The Rundown: Eighteen months after the mega merger of outdoor retail giants Bass Pro and Cabela’s, steps in the integration process are well underway. But from a brick-and-mortar standpoint, there doesn’t appear to be favorite banner. Bass Pro and Cabela’s each have 77 U.S. doors as of late March. There are another 16 stores across Canada with 10 being Cabela’s locations. In the U.S., the corporate parent appears to have taken a hard look at rationalizing its door count and the favorite outdoor specialty banner in particular states, much like Coke versus Pepsi in the cola category. Some states, like Tennessee with its six, only have Bass Pro stores. Others, such as Kentucky and Idaho with three each, only have Cabela’s locations. And the big outdoor state of Texas has 14 stores, evenly divided between Cabela’s and Bass Pro.
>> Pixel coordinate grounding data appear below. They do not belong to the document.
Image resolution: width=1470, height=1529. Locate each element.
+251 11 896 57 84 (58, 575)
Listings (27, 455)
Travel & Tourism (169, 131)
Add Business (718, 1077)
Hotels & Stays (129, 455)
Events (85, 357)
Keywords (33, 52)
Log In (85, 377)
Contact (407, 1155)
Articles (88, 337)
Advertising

Background: Bass Pro, majority owned by Johnny Morris, paid $61.50 a share, or approximately $5.0 billion in aggregate, to acquire its outdoor rival Cabela’s on September, 2017. Thirteen months after the transaction, Moody’s Investor’s Service cited many strategic benefits of the combination, including margin improvement from cost and margin synergies related to the ongoing integration of Cabela’s operations and better pro-forma credit metrics than initially projected. With combined revenues of approximately $7.1 billion and an estimated 14 percent share of the U.S. retail sporting goods market, according to Euromonitor, the emerging entity is projected to benefit from its larger combined scale through meaningful cost savings and potential revenue synergies through 2020. Broad assortment ranging from hunt/fish and camping to golf, archery and key soft goods lowers the risk of declines in any one category.

Major 2018 Developments: Two of the biggest moves actually occurred in early 2019—an announcement that former Cabela’s distribution centers in Nebraska would shutter this spring and the January hiring of former Lowe’s chief customer officer Michael McDermott as the new president of omnichannel retail. Two developments last year signaled the company’s intent to make its vast network of retail square footage more productive—a July announced deal to add Sunglass Hut shops to 160 Bass Pro/Cabela’s stores and a subsequent report that Morris and Mark Wahlberg were huddling on possibly adding Wahlburgers’ restaurants in certain stores.

E-commerce: McDermott’s hire will likely have a significant impact in this area. It isn’t entirely clear what the combined entity’s e-commerce penetration is, but before the merger, Cabela’s was said to have a higher rate. While the staple, lower-margin hunting and shooting products won’t migrate online due to government purchase requisites (and could benefit from a steady exit from the category by Dick’s), Bass Pro/Cabela’s needs to make sure the outdoor set, especially younger consumers, don’t journey to Amazon and other websites for their online purchases.

What’s Next? As the integration of Cabela’s operations into the larger Bass Pro empire continues in 2019, Moody’s projects the business will benefit from Bass Pro’s execution with various cost-saving measures, more sales of higher-margined proprietary brands, stronger product assortment and growth in its boat business. Also, the investors service anticipates Bass Pro will be able to significantly reduce debt levels this year.